> _ENTRIES SHOWN_
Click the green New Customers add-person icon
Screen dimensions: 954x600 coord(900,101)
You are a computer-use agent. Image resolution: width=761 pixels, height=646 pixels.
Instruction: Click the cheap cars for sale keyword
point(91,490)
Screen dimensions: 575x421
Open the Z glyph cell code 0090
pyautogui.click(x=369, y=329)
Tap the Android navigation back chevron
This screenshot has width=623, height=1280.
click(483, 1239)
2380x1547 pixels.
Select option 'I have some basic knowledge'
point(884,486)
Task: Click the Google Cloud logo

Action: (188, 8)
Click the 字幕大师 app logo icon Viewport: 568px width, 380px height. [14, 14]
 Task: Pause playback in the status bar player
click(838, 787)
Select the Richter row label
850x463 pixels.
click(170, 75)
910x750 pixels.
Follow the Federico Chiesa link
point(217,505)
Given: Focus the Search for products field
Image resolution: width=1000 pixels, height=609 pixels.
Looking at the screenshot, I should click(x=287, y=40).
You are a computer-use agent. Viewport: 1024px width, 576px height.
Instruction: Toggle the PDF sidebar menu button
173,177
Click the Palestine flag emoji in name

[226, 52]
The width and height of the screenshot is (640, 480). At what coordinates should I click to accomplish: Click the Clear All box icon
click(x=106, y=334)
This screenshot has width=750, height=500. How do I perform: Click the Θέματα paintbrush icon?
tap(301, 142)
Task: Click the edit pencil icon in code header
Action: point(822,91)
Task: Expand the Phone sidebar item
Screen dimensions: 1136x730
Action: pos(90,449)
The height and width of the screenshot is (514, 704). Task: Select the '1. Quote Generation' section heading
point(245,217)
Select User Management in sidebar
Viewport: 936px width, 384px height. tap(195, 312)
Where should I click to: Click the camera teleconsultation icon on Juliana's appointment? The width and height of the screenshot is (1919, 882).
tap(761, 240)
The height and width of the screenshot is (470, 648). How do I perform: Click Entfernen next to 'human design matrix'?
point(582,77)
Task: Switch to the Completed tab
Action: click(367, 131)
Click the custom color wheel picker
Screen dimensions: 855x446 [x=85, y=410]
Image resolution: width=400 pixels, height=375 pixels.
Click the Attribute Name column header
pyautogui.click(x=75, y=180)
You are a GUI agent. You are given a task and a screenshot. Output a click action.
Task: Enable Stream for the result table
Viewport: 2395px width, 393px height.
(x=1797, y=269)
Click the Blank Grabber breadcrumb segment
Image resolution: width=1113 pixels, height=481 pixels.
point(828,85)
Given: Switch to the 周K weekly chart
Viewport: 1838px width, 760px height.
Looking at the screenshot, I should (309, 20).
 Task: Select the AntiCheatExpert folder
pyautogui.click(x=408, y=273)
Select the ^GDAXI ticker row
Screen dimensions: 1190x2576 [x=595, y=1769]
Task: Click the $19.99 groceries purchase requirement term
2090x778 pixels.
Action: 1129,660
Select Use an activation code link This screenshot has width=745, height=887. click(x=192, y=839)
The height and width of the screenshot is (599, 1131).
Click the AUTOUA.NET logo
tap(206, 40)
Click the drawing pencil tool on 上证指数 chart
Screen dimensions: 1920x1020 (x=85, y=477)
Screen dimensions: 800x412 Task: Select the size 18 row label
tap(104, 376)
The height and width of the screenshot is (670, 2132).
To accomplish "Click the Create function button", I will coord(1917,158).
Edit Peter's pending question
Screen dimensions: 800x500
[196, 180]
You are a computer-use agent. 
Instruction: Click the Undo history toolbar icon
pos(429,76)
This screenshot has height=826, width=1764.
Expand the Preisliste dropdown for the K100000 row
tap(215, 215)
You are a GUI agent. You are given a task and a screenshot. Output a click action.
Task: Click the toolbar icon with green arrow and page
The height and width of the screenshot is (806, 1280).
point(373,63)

> _WHAT YOU SHOULD DO_
Which lines run from the one holding "Expand the Preisliste" through the end of the data? Write them out exactly, ends included, and add nothing.

> _RESULT OF THE EXERCISE_
Expand the Preisliste dropdown for the K100000 row
tap(215, 215)
You are a GUI agent. You are given a task and a screenshot. Output a click action.
Task: Click the toolbar icon with green arrow and page
The height and width of the screenshot is (806, 1280).
point(373,63)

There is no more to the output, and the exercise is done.